Exercise brief>
Rewrite every line of the listing below, replacing "divider line" with "separator line" and keeping everything else the same, and leave the pictures out.

Data rows>
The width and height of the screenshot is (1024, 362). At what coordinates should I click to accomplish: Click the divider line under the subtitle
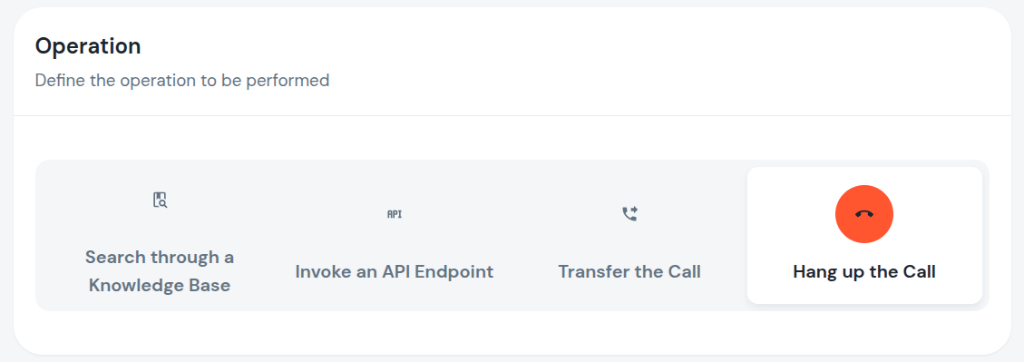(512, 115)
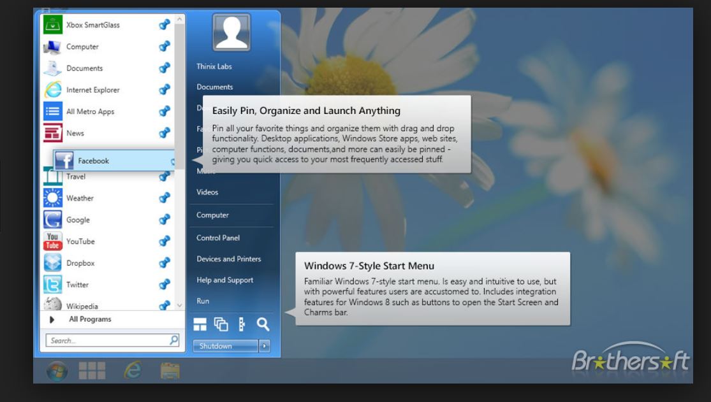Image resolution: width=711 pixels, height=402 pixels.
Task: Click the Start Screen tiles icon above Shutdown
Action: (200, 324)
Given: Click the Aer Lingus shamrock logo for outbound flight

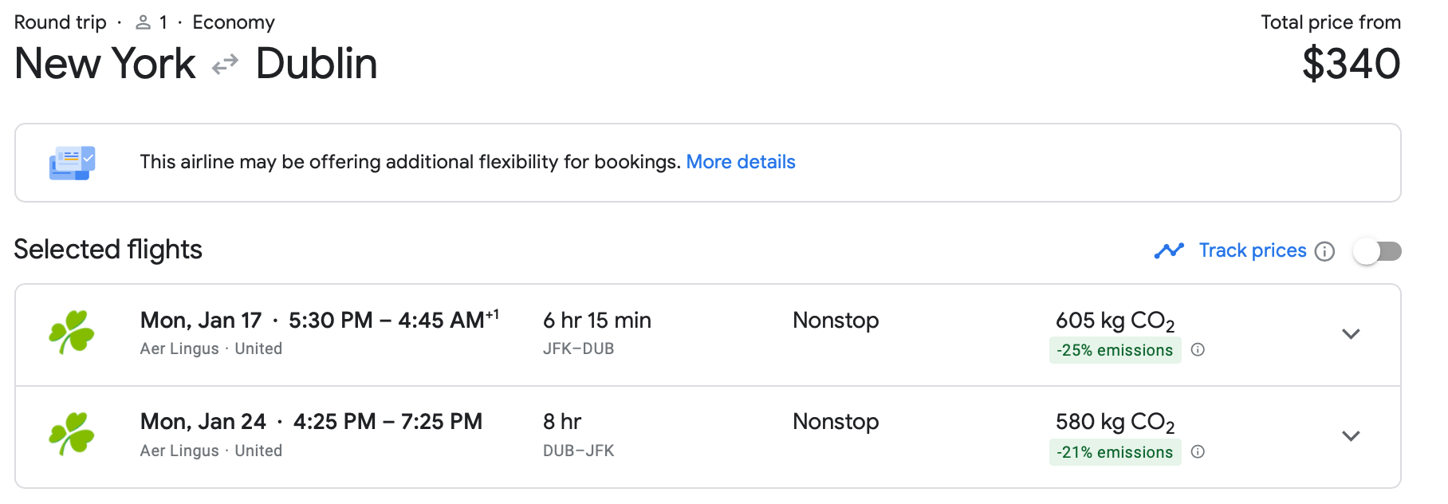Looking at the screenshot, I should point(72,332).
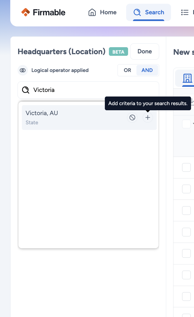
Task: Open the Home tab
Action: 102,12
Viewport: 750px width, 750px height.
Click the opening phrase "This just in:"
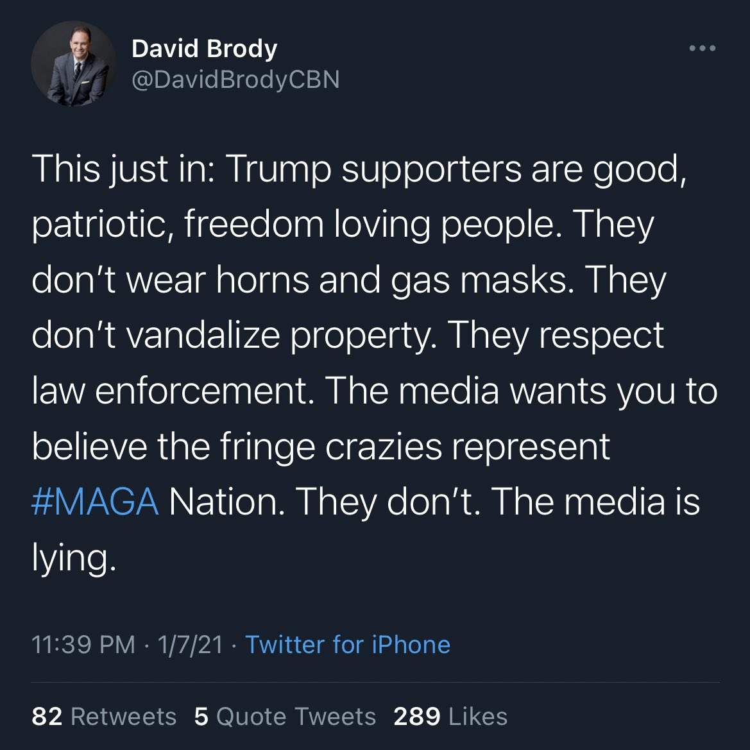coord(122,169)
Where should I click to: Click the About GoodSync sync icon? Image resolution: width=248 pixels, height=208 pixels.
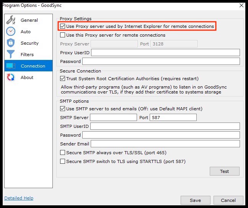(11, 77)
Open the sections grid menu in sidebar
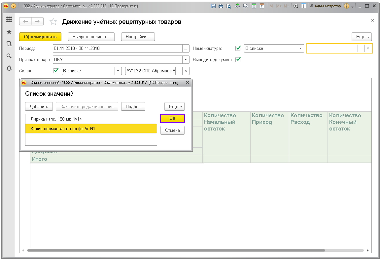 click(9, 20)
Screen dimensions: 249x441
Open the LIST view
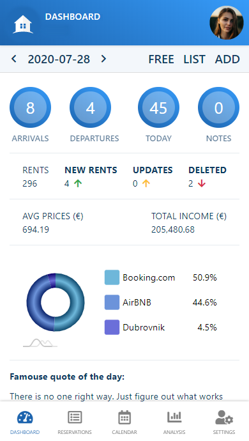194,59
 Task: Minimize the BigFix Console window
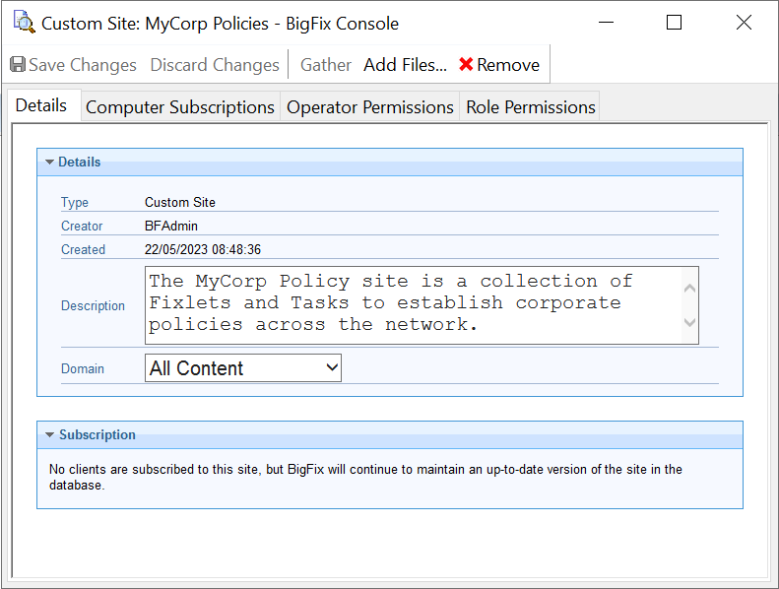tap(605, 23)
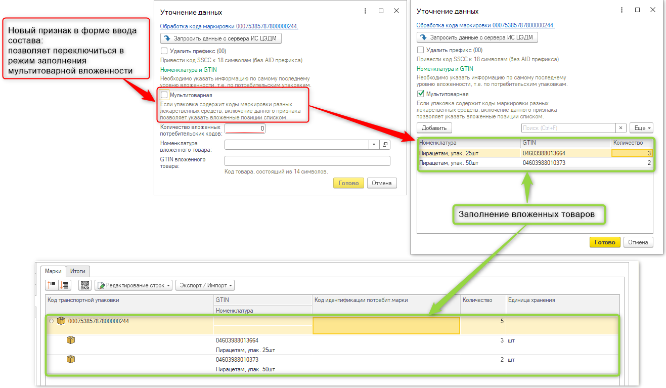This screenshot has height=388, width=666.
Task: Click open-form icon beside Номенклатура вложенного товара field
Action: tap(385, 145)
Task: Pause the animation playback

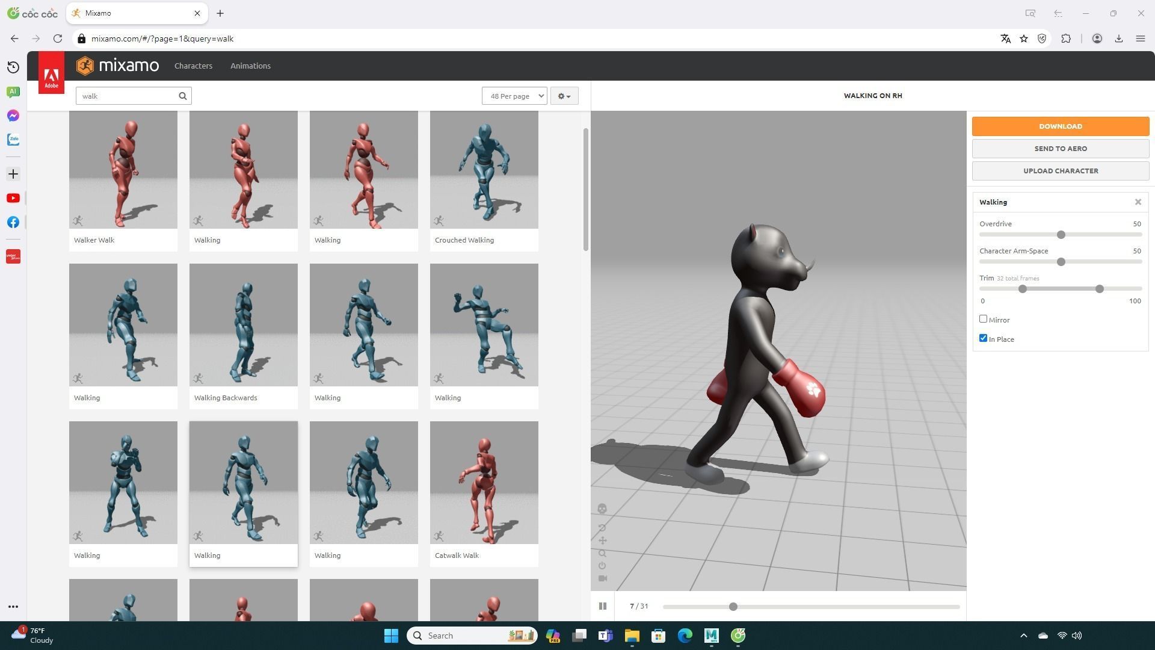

Task answer>
The width and height of the screenshot is (1024, 362). At what coordinates should I click to accomplish: Click the separator line under the subtitle
(512, 115)
Image resolution: width=711 pixels, height=402 pixels.
Task: Click the Start Screen tiles icon above Shutdown
Action: (200, 324)
Given: Click the Aer Lingus shamrock logo for outbound flight

Looking at the screenshot, I should point(72,332).
Task: Open the Home tab
Action: 102,12
Viewport: 750px width, 750px height.
Click the opening phrase "This just in:"
coord(122,169)
Where should I click to: Click the About GoodSync sync icon? Image resolution: width=248 pixels, height=208 pixels.
(11, 77)
Open the sections grid menu in sidebar
 click(9, 20)
Screen dimensions: 249x441
Open the LIST view
194,59
 Task: Minimize the BigFix Console window
tap(605, 23)
This screenshot has height=388, width=666.
Task: Click open-form icon beside Номенклатура вложенного товара field
Action: tap(385, 145)
Task: Pause the animation playback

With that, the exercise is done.